Harrison recalls that the older guys might have lost a step, but they were bigger and stronger and they played a smarter game of basketball. "You know, the young (UA) players would strut in like they owned the place and they'd get taken down a few pegs. It happened to me (when I was a scholarship player) and when I got older, I tried to carry on that tradition.

"Young kids would come in, like David Vann from Tucson High, and they'd want to test themselves. We'd say, 'Come on, young man, let's see what you've got.' There's no place for interactions like that anymore. It's a shame."

When Sean Elliott, who remains the best basketball player in UA history, was a kid, he would take the bus to the old YMCA that was on the space now occupied by the Party Central Apartments, just west of the Dairy Queen on Fourth Avenue. When Elliott got to the point where he realized that his future did not lie in soccer or baseball (two sports in which he had dabbled), he moved on up to Bear Down.

Elliott recalls, "The great thing about playing with those older guys—the older guys, not the UA players—was that your weaknesses got exposed really quickly. You knew right away what parts of your game needed work."

Of course, that kind of interaction can't take place on the UA campus anymore. Entry into the Rec Center is closely regulated and with the increased demand for intramurals, the amount of time allotted for open play has dwindled.

Pima County Sheriff's Detective Derek Ogden graduated from the UA in 2002 and has nothing but fond memories of Bear Down. "If you had to study for a big test, you'd go to Bear Down to get a run in before studying. Or you could go there after studying to wind down. Or, sometimes in my case, you could go play ball instead of studying. It was truly the center of campus."

[Stored records]
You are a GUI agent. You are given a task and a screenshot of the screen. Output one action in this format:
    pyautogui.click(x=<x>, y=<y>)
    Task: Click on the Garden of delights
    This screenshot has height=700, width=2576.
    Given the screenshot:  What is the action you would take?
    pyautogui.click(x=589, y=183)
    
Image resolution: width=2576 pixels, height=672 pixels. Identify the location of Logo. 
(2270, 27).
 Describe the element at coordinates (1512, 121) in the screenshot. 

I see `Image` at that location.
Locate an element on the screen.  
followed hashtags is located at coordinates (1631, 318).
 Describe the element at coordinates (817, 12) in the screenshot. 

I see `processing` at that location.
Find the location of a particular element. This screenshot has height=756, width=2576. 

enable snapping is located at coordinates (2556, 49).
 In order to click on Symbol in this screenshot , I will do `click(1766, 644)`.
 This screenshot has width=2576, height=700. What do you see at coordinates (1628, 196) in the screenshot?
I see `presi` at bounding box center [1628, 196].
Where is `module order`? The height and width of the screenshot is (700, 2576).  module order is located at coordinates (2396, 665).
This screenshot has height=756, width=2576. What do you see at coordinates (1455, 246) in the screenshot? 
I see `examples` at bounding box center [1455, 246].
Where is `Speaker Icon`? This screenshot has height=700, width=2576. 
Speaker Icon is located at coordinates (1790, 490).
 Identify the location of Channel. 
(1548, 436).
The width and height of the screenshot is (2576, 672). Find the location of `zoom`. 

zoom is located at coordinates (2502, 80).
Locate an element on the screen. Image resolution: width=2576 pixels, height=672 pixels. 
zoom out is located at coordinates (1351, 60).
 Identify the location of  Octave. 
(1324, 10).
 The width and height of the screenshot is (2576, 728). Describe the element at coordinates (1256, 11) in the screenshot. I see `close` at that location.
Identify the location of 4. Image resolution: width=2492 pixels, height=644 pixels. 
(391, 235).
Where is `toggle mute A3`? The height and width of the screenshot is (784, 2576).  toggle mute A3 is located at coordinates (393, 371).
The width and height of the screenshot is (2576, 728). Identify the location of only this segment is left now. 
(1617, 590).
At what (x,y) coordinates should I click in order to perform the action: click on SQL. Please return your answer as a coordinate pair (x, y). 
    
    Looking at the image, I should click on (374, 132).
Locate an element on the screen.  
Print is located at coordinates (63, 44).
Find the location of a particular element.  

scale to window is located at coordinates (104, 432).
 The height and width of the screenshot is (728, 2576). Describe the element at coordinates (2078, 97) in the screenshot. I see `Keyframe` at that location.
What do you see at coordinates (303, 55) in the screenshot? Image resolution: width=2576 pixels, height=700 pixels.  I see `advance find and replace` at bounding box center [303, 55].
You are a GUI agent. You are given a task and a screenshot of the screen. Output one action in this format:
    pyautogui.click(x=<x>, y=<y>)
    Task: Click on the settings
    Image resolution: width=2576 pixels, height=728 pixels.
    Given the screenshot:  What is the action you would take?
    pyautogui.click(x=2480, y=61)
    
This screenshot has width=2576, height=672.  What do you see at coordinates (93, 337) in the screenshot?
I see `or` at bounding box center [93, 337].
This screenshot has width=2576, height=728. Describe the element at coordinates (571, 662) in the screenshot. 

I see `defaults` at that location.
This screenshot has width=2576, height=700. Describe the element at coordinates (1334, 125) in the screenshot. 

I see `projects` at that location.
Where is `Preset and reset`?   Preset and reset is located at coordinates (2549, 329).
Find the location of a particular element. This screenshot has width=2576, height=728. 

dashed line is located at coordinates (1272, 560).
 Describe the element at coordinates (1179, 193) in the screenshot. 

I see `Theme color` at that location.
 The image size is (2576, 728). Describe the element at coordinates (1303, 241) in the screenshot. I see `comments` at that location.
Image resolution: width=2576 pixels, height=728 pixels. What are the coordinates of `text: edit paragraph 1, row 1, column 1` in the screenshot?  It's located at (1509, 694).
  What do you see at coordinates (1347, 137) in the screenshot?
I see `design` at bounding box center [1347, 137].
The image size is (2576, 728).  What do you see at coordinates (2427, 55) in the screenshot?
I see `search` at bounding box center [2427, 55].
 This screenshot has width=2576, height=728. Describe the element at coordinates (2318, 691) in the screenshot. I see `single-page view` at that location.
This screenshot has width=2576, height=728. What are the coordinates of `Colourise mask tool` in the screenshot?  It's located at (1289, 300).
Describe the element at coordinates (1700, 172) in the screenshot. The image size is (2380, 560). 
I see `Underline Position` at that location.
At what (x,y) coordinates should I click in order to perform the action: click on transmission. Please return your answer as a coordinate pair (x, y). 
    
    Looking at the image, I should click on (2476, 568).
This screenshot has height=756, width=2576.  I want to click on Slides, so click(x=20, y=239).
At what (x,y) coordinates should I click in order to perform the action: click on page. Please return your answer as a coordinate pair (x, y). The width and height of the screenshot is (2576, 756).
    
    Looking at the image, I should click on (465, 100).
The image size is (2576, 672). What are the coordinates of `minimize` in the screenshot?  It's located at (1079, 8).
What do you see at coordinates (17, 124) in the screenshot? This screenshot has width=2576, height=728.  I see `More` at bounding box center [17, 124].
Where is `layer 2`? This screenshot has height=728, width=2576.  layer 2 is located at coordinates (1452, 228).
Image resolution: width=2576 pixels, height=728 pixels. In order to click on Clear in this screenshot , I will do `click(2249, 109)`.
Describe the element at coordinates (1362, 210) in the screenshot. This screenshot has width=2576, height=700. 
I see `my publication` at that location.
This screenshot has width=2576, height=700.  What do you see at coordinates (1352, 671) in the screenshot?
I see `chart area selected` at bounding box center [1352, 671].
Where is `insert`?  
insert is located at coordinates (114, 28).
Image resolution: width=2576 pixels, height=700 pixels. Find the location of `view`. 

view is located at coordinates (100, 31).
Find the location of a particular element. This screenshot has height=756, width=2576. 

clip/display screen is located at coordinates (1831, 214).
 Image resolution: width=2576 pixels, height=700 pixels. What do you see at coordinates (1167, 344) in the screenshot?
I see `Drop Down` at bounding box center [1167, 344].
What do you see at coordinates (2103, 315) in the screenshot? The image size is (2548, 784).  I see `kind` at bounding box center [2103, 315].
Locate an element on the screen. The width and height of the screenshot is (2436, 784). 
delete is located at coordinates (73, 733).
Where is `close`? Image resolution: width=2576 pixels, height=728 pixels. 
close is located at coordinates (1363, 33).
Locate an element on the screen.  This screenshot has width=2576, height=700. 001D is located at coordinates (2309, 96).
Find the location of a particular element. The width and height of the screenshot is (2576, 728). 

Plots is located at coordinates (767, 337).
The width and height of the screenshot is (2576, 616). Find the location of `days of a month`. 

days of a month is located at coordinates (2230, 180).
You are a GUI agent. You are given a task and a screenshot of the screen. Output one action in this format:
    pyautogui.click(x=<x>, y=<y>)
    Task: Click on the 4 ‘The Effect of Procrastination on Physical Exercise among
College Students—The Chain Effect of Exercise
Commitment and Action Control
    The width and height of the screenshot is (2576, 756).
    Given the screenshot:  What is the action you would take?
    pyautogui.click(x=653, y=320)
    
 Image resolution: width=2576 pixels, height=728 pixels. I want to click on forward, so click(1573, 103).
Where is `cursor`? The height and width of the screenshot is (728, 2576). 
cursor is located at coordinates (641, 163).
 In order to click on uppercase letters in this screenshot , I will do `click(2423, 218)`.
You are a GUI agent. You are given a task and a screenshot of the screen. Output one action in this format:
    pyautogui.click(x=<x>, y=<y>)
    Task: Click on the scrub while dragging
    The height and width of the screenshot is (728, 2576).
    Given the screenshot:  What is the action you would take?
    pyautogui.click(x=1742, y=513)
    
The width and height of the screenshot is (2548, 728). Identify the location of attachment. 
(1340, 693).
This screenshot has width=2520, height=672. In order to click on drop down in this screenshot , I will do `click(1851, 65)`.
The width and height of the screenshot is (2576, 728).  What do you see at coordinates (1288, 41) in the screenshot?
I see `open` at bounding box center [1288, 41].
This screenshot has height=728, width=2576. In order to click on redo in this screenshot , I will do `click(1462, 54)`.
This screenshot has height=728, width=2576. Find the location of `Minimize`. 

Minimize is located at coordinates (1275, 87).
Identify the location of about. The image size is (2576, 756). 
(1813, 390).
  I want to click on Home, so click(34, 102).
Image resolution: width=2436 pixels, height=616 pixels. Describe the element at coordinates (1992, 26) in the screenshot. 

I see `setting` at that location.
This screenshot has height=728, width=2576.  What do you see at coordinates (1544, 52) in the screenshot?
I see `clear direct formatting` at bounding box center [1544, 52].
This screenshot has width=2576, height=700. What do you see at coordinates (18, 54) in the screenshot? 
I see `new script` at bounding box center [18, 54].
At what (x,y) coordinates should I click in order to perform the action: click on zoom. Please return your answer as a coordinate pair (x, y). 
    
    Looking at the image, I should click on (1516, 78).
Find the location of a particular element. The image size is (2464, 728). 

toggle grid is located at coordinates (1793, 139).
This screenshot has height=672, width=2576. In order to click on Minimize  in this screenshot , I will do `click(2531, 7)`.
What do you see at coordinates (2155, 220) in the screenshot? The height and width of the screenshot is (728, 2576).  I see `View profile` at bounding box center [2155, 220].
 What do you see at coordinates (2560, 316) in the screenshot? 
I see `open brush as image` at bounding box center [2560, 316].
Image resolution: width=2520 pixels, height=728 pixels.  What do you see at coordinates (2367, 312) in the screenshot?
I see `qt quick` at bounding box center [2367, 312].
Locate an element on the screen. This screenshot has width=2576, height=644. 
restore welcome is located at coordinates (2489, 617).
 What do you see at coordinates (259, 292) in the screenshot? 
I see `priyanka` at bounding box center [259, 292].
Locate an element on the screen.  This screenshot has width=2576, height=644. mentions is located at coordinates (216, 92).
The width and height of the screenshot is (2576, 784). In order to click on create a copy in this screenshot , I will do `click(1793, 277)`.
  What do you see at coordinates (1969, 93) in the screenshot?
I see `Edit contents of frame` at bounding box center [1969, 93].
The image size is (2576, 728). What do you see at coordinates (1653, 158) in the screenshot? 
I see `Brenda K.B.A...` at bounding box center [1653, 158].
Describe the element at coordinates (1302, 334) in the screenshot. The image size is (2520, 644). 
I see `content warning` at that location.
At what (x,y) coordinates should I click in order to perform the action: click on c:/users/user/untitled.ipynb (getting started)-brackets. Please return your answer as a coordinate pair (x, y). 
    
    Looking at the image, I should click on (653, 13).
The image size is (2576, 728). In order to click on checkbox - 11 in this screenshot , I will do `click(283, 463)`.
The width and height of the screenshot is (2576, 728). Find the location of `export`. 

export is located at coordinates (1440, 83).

> **Brief 1**:
Answer these about the Bear Down excerpt:
(a) Which high school did David Vann come from?
(b) Which two sports had Sean Elliott dabbled in before turning to basketball?
(c) In what year did Derek Ogden graduate from the UA?
> **Brief 2**: Reproduce the part of the Bear Down excerpt starting with "Of course, that" and going on through "play has dwindled.".
> **Brief 3**: List every person named in the Bear Down excerpt.
Nothing in the stored records is needed here.

> **Written solution 1**:
(a) Tucson High
(b) Soccer and baseball
(c) 2002

> **Written solution 2**:
Of course, that kind of interaction can't take place on the UA campus anymore. Entry into the Rec Center is closely regulated and with the increased demand for intramurals, the amount of time allotted for open play has dwindled.

> **Written solution 3**:
Harrison
David Vann
Sean Elliott
Derek Ogden